Hidden Gems is a 2015 compilation album by Swedish pop group Ace of Base. It was released worldwide by 
Playground Music on March 6, 2015.

Background
The album consists of previously unreleased material and b-sides recorded by the original lineup between 1991 through 2006. The majority of the songs were previously released through the band's Facebook page during Ace Thursdays, though some of the tracks on the compilation feature updated production. Five of the included songs were previously released years prior as b-sides and bonus tracks. 

"No Good Lover," included on this compilation, was originally meant to be a single from Flowers, but later did not make the cut for the album.
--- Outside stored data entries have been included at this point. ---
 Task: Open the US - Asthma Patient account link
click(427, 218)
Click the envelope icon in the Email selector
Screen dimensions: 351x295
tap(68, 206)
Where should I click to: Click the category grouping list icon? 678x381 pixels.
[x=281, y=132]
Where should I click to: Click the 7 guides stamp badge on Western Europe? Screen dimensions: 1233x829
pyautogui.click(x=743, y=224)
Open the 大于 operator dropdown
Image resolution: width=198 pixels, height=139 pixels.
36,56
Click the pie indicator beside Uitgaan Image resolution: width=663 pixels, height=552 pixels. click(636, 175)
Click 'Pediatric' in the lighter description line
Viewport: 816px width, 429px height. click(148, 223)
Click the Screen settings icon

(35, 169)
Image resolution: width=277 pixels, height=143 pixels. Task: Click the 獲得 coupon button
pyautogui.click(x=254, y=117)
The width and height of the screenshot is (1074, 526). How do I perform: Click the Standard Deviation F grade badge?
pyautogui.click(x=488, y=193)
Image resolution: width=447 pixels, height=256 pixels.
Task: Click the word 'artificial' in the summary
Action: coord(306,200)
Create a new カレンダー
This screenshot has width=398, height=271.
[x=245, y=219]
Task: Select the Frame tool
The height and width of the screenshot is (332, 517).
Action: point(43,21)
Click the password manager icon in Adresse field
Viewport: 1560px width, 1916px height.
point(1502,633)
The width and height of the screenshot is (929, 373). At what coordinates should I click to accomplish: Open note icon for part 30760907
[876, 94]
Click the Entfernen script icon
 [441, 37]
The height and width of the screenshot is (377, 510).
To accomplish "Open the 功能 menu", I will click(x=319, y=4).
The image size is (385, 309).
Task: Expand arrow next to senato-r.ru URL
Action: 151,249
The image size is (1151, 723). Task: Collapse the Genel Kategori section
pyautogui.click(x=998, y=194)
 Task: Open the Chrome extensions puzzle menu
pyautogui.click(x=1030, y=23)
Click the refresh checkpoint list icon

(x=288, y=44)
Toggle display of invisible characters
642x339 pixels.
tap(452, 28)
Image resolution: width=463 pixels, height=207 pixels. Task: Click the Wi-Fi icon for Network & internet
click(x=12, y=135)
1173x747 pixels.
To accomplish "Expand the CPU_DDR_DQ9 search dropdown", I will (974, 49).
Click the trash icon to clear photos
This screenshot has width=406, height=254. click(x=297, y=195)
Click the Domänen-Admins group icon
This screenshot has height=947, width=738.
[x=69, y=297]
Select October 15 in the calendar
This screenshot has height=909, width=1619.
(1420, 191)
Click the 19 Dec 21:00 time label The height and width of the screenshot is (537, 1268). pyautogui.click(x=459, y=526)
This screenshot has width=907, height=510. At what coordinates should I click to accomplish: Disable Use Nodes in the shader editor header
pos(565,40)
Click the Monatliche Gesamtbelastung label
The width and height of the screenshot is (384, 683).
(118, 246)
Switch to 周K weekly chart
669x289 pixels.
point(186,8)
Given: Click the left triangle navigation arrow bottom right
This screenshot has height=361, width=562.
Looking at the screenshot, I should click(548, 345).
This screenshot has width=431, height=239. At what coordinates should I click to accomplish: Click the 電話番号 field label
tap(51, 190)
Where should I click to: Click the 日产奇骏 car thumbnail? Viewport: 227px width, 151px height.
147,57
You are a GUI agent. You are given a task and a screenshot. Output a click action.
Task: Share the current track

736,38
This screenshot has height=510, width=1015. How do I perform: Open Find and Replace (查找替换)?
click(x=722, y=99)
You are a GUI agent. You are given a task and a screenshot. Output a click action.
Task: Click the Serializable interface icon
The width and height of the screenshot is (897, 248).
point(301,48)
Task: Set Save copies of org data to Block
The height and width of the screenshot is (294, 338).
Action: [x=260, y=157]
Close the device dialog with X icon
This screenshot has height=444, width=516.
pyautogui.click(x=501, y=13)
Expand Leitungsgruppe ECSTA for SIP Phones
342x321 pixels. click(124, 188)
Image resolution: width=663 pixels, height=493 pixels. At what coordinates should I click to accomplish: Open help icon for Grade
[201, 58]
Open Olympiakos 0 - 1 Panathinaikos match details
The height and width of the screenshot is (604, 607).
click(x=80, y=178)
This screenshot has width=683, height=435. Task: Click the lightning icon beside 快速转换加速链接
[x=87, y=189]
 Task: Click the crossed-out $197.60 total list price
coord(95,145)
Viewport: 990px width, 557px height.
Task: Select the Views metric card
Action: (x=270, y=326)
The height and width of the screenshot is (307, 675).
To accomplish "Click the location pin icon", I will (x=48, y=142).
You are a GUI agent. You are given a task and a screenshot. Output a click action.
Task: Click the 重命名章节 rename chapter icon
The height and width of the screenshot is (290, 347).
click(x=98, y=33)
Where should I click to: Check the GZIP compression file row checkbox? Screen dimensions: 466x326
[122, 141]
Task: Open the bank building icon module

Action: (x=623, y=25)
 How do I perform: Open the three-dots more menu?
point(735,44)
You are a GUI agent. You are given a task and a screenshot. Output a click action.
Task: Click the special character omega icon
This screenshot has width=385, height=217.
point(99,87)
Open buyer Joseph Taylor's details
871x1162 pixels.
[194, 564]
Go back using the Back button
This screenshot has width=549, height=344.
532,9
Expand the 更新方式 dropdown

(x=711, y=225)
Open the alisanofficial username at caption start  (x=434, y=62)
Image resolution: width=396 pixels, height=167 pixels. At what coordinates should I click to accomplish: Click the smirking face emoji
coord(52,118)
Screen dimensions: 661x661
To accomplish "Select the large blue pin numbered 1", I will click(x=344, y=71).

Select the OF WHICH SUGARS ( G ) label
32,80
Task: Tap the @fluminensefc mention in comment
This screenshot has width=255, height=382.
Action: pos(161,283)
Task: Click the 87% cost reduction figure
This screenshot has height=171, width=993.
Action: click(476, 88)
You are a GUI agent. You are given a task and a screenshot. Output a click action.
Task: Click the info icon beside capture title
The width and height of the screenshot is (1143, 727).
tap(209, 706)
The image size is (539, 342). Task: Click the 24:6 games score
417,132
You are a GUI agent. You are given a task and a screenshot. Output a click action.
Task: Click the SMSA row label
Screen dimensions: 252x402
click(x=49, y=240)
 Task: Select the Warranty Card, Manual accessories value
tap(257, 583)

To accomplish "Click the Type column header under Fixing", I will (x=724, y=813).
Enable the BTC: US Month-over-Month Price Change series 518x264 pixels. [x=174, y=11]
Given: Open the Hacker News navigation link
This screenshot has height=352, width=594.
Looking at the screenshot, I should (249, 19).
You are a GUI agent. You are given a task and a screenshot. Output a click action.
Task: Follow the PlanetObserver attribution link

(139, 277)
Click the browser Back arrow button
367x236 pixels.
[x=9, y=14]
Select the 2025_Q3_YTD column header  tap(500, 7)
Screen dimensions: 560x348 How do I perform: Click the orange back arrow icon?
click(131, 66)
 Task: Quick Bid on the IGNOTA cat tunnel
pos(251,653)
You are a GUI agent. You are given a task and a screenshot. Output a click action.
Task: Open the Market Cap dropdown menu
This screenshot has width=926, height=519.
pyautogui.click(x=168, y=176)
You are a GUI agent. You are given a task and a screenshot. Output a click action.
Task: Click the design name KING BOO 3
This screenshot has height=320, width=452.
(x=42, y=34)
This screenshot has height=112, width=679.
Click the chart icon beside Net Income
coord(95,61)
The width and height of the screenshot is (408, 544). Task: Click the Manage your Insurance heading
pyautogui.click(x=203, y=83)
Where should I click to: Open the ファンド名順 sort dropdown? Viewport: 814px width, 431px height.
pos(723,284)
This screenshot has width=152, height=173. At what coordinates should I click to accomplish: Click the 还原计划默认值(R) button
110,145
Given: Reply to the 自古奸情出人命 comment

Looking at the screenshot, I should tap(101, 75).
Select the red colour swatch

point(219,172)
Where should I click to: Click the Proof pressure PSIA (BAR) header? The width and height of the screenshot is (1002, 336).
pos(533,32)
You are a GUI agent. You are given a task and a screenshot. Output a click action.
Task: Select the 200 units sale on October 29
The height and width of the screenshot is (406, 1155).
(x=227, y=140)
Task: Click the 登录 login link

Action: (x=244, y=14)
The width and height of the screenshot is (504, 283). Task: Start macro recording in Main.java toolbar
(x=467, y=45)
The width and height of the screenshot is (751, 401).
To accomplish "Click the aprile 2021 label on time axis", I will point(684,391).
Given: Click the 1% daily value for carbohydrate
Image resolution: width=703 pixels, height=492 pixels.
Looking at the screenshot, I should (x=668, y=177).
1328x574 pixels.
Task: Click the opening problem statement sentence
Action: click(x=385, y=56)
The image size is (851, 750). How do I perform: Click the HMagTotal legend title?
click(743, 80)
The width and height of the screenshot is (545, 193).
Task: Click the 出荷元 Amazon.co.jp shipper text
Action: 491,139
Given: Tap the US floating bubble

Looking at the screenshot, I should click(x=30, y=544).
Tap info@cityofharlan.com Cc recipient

A previously unreleased version of "Hey Darling," a track which first appeared on Da Capo, is included on Hidden Gems as an iTunes bonus track. "Sunset in Southern California" was re-worked and later released on The Golden Ratio in 2010 as "Southern California." A demo version of "Giving It Up" is featured as a bonus track on the 2015 remastered release of Happy Nation U.S. Version.

Release
The album was released on CD and vinyl worldwide through the band's official website and through digital retailers on March 6, 2015. Two songs from the album, "Would You Believe" and "Into the Night of Blue," were made available through digital retailers prior to the album's release. The iTunes edition contains two additional songs as bonus tracks. Jonas Berggren stated on the band's official Facebook page that a second edition with different songs has been considered.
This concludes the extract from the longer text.